» SUPPLIED MATERIAL
+ + + +
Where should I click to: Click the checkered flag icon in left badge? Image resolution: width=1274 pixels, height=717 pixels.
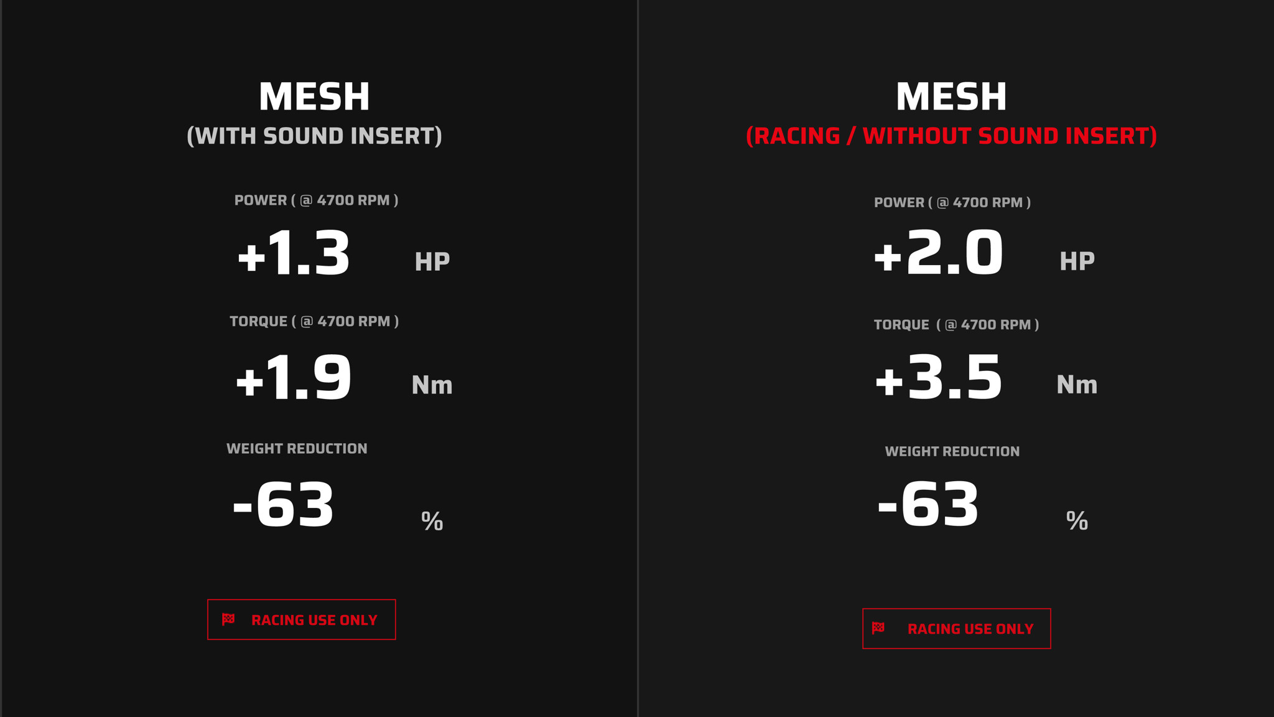click(228, 619)
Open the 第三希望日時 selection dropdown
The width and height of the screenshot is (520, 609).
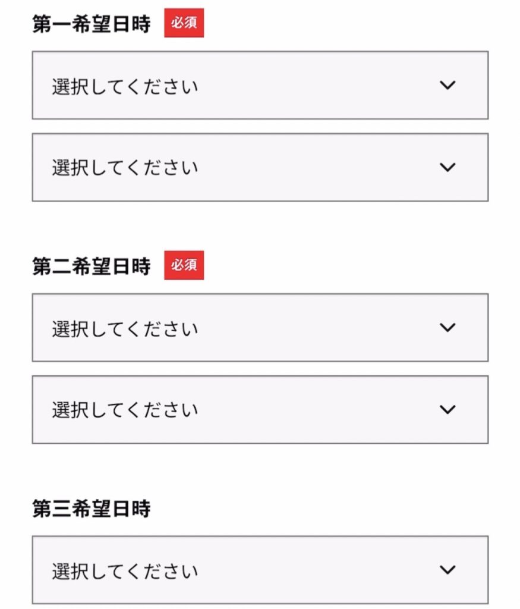260,569
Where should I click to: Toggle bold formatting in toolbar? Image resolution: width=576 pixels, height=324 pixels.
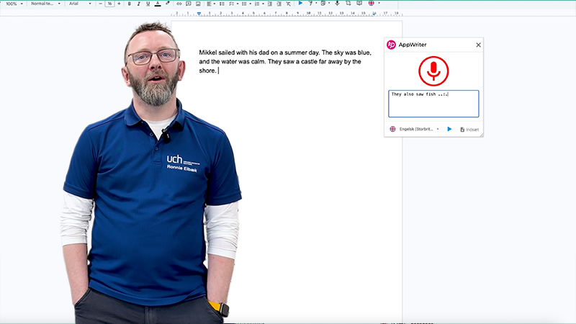point(129,4)
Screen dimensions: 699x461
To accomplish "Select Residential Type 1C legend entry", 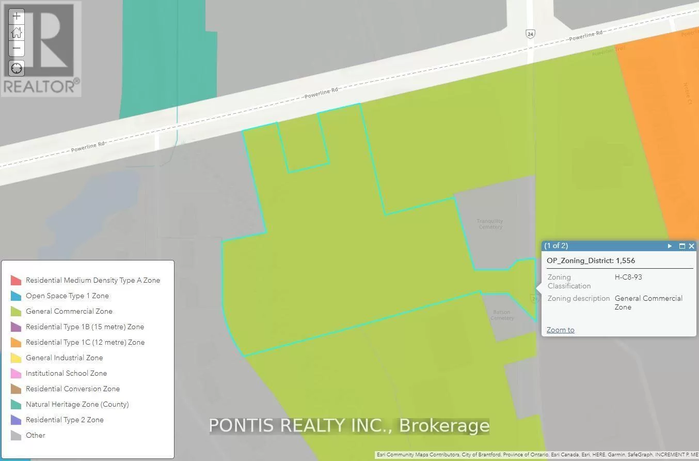I will click(85, 342).
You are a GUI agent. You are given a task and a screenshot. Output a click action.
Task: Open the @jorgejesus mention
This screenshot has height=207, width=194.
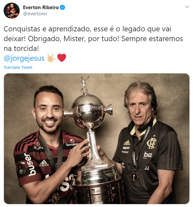[x=24, y=58]
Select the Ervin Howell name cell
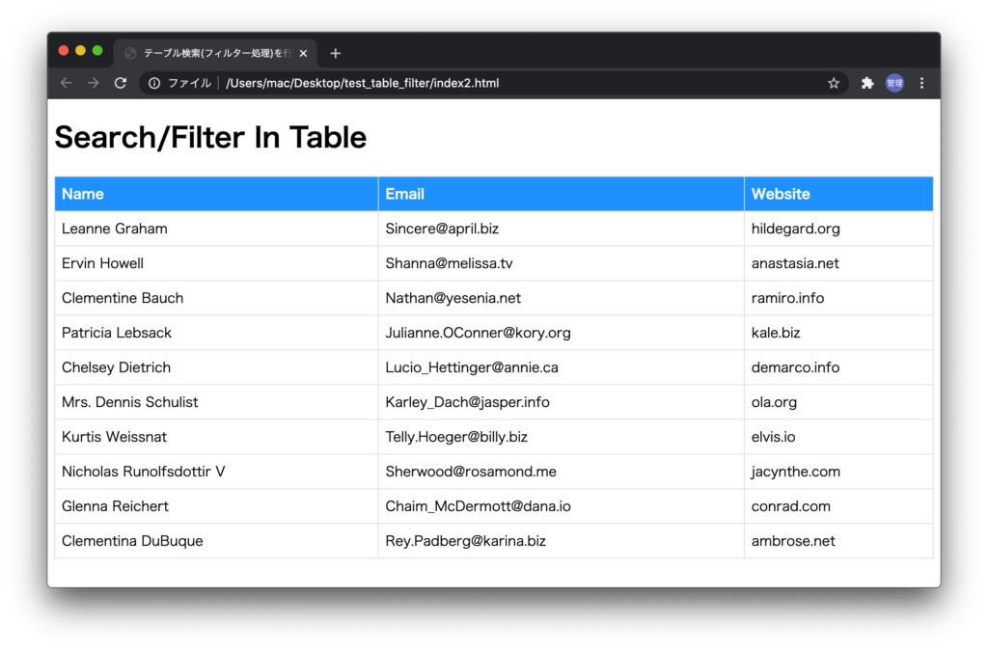The height and width of the screenshot is (650, 988). [x=102, y=263]
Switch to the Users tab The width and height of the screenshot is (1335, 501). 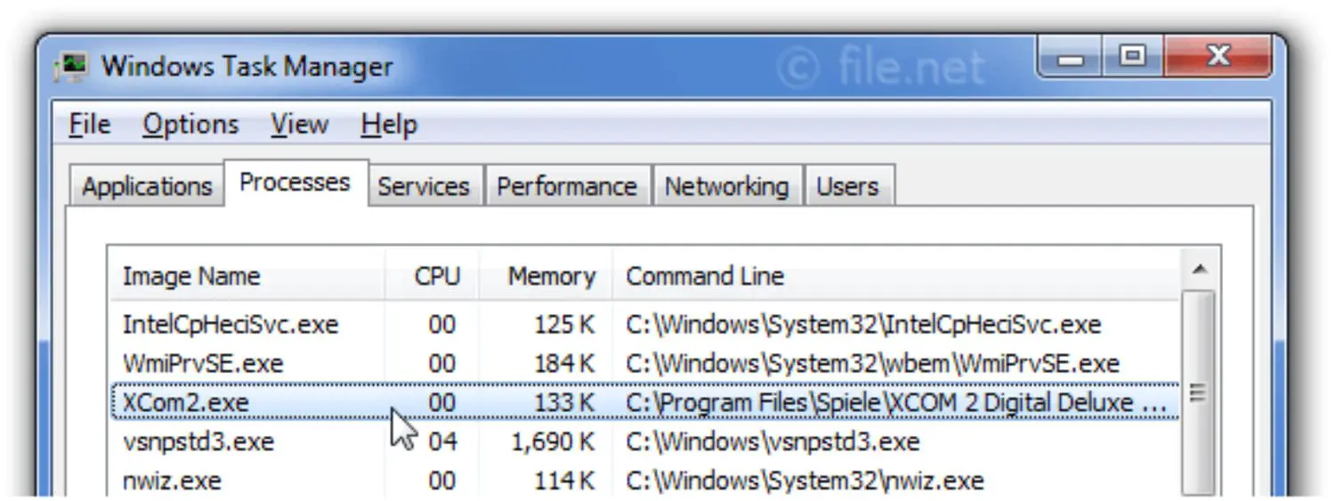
+ + + +
» REQUIRED ACTION
Which lines of the records above contain the word "Open"? Report each one.

» TASK RESPONSE
Open the 第三希望日時 selection dropdown
Task: Open the @jorgejesus mention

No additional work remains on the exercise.